In 2007, the idea of selling virtual items was still novel, but Zynga was optimistic that it could be developed into a viable business model. Although it will continue to develop free-to-play games, customers would be allowed to make in-game purchases to improve their experience.


Zynga began requiring players to pay for virtual money, the poker chips they needed to play Zynga Poker, and privileges such as VIP status, which unlocked certain bonuses in the game, as ad income began to dwindle and subscription models fell out of favor. Even if just 2.5% of Zynga’s active users paid for virtual goods, this tiny group of hardcore games would be sufficient to turn a profit and fuel the company’s development.

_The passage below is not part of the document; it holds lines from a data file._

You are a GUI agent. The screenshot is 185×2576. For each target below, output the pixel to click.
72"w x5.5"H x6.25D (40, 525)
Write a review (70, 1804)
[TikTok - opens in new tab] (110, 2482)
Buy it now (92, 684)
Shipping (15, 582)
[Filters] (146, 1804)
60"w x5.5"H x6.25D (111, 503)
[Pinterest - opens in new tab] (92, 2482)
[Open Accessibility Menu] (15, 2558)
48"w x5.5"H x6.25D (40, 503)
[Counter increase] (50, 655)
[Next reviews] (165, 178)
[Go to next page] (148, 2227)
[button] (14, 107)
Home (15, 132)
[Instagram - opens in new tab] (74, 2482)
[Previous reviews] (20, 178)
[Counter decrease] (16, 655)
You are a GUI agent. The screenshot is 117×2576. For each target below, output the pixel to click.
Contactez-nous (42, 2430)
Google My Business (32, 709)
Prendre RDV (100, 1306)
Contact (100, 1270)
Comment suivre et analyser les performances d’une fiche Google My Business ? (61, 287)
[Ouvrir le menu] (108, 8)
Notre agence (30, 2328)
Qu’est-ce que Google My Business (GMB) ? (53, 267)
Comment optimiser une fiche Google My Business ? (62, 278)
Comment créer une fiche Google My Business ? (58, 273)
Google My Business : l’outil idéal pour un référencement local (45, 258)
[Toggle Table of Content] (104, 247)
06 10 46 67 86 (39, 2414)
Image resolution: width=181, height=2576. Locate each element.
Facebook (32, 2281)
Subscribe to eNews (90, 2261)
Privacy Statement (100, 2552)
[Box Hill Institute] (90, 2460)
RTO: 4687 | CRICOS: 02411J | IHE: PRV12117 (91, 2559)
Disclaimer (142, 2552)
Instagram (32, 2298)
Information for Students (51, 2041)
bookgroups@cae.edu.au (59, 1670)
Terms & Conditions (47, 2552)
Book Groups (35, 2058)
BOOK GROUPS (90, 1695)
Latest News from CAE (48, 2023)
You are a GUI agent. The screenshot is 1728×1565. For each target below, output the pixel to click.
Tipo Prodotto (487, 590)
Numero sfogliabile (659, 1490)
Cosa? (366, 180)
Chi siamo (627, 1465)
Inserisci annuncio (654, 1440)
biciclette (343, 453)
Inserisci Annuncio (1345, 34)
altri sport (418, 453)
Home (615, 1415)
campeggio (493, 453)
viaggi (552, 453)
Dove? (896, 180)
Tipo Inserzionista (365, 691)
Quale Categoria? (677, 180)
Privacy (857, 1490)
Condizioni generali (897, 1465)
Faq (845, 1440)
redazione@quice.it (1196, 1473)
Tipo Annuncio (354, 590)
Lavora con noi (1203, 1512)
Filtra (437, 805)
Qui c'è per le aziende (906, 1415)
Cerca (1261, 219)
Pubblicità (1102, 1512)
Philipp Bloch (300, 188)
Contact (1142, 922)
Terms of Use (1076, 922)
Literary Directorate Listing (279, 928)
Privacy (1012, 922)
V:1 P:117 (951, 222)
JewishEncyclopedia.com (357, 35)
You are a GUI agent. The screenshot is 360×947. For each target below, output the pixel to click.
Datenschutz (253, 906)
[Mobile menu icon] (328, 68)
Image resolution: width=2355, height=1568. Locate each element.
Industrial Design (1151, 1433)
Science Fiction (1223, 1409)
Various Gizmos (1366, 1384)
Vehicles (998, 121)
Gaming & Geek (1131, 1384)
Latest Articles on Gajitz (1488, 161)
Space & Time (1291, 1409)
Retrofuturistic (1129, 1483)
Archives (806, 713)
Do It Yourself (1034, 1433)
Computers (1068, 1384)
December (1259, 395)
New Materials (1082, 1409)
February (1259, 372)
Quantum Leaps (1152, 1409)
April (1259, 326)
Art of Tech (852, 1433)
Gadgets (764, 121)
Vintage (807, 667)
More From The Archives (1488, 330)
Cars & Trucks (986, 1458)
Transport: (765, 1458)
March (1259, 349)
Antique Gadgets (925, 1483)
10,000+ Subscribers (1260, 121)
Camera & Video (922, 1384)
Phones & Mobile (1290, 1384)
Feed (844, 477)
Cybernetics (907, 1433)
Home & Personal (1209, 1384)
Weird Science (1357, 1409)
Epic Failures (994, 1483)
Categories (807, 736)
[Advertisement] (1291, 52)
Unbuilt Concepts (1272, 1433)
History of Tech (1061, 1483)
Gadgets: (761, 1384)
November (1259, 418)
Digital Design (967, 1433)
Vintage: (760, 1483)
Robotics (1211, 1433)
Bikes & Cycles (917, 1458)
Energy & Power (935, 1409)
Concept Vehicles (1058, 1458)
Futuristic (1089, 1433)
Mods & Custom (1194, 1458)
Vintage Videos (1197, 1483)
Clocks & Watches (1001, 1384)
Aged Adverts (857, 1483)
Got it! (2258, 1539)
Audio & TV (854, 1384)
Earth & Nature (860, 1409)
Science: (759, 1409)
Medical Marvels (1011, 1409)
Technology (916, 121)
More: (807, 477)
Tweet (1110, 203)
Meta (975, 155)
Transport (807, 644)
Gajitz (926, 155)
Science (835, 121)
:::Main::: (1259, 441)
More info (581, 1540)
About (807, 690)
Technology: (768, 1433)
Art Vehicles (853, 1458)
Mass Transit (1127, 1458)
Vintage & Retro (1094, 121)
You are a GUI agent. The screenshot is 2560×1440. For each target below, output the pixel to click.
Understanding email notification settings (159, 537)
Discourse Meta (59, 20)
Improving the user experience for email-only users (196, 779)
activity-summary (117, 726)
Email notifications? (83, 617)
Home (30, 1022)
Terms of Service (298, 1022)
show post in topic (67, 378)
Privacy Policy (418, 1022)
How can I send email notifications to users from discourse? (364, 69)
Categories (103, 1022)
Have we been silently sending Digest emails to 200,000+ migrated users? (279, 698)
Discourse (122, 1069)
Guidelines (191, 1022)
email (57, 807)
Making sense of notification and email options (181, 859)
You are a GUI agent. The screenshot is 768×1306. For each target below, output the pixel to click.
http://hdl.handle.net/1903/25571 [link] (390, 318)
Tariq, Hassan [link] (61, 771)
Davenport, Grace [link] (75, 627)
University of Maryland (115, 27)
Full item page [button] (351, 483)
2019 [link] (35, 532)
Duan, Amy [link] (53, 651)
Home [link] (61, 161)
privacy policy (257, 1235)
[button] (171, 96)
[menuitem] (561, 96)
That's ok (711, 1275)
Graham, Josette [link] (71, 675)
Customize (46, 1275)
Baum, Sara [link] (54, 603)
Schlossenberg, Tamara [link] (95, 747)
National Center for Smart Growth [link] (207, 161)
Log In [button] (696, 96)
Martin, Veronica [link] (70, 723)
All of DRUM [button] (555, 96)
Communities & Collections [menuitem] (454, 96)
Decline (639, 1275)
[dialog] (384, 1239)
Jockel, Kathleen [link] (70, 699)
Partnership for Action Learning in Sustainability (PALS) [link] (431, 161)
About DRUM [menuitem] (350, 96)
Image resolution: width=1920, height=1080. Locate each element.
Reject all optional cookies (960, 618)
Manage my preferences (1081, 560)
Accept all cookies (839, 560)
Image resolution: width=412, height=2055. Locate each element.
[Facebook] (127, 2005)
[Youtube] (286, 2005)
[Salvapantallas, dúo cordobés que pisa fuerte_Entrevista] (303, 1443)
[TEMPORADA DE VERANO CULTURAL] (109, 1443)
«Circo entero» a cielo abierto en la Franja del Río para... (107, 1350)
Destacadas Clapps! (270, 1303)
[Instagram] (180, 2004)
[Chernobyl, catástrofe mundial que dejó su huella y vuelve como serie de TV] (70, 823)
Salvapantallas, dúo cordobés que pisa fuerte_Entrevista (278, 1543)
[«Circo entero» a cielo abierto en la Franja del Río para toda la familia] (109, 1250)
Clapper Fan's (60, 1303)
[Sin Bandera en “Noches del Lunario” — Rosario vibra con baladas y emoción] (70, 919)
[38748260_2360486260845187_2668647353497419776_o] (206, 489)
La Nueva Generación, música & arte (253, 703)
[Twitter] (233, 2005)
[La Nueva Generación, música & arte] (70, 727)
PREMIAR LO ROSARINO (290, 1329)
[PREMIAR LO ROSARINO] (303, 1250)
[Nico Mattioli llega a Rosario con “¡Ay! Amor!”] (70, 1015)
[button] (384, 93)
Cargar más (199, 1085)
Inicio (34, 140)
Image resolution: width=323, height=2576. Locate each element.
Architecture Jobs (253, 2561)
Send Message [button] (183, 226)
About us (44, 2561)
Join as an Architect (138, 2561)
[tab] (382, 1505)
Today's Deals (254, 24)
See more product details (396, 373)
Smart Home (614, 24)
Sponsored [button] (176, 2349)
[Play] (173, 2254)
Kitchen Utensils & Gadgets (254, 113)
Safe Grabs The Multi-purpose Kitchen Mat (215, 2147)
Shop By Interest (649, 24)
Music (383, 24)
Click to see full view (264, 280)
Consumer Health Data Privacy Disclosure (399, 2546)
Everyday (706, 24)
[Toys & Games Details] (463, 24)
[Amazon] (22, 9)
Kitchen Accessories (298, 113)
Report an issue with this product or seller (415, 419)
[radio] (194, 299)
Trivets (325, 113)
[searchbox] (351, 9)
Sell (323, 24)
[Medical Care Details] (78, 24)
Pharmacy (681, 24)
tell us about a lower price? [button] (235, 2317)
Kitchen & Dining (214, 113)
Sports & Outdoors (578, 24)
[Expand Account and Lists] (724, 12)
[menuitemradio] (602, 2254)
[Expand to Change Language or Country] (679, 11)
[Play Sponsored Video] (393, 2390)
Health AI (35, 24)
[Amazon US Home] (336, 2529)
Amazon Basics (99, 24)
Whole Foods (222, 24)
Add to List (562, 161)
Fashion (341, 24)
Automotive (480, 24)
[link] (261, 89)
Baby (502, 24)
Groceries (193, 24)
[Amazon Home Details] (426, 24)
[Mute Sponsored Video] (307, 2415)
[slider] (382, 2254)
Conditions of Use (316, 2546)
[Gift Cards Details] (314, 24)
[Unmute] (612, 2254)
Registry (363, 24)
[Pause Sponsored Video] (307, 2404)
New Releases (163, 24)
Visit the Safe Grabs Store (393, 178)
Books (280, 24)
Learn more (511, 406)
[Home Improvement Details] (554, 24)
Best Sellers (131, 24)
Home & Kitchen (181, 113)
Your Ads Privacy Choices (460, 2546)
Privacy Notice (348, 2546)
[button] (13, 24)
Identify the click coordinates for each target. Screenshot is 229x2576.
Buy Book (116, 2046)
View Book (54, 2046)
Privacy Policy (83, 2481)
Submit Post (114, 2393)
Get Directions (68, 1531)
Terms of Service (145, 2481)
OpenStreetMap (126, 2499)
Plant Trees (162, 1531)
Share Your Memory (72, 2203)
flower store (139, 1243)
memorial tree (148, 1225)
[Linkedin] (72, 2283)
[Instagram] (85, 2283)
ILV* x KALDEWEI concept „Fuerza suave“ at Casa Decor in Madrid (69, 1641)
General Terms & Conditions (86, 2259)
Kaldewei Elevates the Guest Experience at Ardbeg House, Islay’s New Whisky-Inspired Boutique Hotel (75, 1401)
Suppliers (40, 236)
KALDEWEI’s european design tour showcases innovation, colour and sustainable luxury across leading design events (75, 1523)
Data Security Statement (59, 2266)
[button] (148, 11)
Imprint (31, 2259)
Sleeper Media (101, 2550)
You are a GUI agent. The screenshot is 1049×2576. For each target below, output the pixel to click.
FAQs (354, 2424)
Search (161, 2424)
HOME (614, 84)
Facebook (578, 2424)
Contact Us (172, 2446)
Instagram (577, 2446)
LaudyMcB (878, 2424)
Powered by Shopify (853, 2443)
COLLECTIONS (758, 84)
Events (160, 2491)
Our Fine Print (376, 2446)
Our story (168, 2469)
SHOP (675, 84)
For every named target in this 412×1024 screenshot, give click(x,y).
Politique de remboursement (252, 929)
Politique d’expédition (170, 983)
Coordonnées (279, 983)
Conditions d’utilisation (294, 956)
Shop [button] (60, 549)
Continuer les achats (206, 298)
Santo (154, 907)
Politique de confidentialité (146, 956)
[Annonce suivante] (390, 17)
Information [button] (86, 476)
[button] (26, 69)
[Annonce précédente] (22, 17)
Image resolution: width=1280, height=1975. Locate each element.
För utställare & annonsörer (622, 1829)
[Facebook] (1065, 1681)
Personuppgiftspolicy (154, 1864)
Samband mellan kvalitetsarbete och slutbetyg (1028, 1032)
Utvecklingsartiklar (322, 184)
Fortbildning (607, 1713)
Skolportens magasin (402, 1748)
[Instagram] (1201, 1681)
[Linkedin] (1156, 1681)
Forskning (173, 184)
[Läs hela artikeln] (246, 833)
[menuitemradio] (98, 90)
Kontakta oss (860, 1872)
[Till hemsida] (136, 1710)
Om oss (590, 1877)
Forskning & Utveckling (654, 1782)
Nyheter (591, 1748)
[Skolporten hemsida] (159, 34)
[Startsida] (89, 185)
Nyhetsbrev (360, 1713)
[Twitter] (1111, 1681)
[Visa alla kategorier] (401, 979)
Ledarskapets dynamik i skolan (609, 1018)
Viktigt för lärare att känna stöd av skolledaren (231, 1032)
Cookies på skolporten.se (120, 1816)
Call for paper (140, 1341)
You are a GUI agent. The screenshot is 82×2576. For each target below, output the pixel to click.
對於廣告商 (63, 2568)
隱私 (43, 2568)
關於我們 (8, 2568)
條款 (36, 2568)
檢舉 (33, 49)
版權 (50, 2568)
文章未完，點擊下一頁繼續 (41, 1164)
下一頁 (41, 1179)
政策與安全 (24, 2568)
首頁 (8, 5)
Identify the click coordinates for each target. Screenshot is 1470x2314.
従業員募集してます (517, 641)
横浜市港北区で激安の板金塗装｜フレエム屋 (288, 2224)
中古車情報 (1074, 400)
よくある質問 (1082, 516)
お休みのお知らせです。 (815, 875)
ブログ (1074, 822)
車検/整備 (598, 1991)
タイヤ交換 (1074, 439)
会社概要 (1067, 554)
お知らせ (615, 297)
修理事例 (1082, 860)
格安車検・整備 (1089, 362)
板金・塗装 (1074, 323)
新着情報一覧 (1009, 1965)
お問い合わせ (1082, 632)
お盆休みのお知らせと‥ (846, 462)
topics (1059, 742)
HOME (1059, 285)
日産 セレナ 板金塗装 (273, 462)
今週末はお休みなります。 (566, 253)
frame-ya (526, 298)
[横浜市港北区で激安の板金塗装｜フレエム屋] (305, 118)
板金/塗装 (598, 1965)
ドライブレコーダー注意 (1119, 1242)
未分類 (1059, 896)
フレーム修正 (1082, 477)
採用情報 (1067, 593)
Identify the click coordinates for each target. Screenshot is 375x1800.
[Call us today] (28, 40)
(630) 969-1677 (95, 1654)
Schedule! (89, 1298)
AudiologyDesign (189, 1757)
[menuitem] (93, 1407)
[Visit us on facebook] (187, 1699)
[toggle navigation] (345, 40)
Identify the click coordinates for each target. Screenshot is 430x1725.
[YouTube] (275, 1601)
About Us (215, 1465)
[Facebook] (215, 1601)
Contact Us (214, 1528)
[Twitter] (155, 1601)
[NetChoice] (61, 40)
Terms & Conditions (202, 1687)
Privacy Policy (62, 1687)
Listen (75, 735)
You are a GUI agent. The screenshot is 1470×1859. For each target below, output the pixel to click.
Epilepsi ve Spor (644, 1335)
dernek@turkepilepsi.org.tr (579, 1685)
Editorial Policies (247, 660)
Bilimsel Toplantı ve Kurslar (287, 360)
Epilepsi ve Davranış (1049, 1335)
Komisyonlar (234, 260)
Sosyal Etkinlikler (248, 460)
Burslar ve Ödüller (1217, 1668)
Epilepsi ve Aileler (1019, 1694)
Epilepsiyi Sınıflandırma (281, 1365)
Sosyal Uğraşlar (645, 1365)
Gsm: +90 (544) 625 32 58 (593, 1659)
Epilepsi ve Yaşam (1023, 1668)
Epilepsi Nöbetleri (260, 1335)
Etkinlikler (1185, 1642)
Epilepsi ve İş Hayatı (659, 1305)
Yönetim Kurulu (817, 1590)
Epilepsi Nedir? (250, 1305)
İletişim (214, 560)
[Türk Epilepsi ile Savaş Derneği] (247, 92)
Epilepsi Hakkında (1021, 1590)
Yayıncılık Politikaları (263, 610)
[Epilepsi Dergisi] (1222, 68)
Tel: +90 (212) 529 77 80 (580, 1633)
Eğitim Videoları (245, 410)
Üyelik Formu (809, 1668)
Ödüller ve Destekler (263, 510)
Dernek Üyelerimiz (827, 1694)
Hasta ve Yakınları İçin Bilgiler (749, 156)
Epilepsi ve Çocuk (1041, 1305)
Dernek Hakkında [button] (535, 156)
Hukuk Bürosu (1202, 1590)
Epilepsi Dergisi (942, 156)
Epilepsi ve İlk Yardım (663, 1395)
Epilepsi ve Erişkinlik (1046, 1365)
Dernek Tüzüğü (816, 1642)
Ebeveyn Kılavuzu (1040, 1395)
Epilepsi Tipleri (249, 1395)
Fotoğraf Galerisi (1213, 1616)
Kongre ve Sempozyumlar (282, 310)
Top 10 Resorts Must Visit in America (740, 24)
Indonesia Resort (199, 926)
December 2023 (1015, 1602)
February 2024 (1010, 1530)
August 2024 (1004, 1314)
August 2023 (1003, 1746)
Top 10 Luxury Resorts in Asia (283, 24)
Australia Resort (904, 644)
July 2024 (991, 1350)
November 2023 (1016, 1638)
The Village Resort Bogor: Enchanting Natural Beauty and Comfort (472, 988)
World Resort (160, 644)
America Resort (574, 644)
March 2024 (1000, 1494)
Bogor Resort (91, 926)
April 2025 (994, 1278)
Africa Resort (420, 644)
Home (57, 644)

The primary advantage of this system was that there was no limit on how much customers might spend, and many users took their games very seriously! Zynga could offer packets of virtual poker chips for $100 each, and there would undoubtedly be a player willing to pay that much. Although some individuals were put off by Zynga’s choice to implement in-game purchases, the cost of acquiring new users was extremely low, and losses were fully compensated by new users adopting Zynga’s mobile apps.



Networking the World

Zynga has definitely accomplished its objective of “connecting the globe via games” since its inception in 2007 and despite all its ups and downs. As of December 2013, Zynga offers 11 Facebook games and 17 mobile titles compatible with iPhone, iPad, and Android mobile devices.


Numerous analysts have begun to doubt the long-term viability of Zynga’s approach to social gaming, particularly its capacity to continually generate fresh and unique game concepts. Nonetheless, Zynga has irrevocably altered the face of social networking gaming. It has brought a whole new form of play to millions of casual gamers across the world and given game creators a new economic model to strive for and enhance.